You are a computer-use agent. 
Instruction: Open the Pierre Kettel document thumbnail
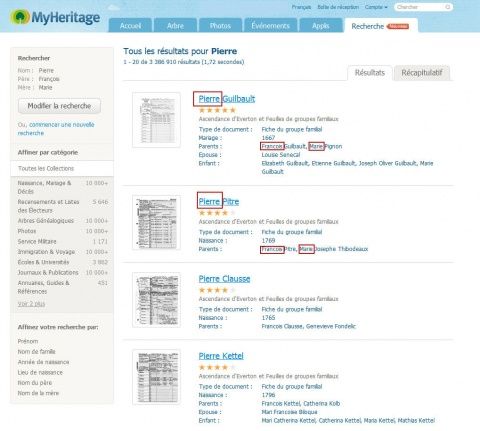tap(156, 377)
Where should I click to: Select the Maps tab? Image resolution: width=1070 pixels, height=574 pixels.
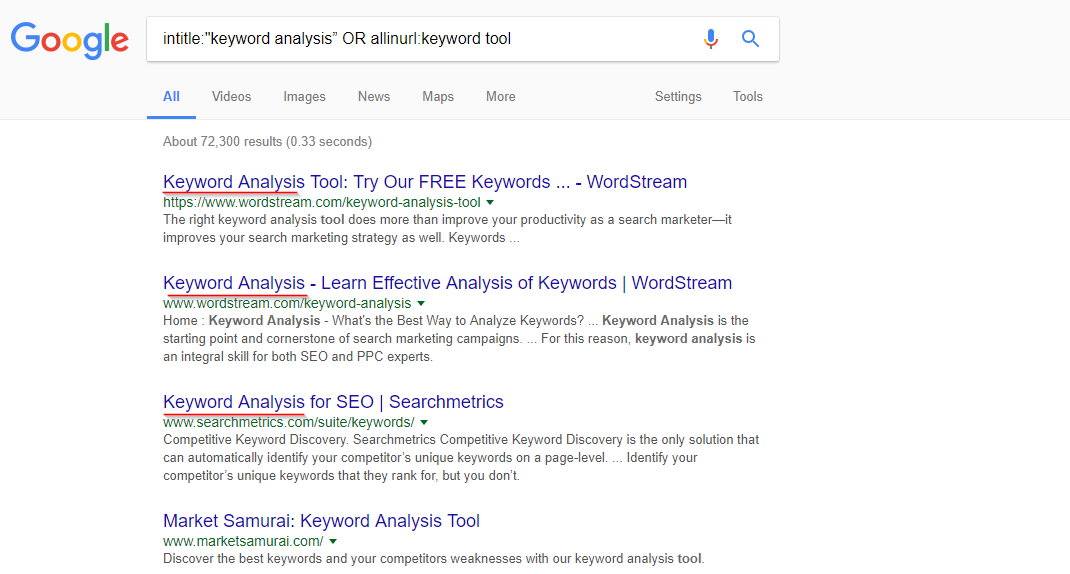(x=438, y=97)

◇ ◇ ◇ ◇ ◇ ◇ ◇

◆ Exercise goal ◆
Pictures aside, retype all of the entries word for word.

◆ Response ◆
You are a computer-use agent. 
Instruction: Open the Pierre Kettel document thumbnail
tap(156, 377)
Where should I click to: Select the Maps tab? Image resolution: width=1070 pixels, height=574 pixels.
(x=438, y=97)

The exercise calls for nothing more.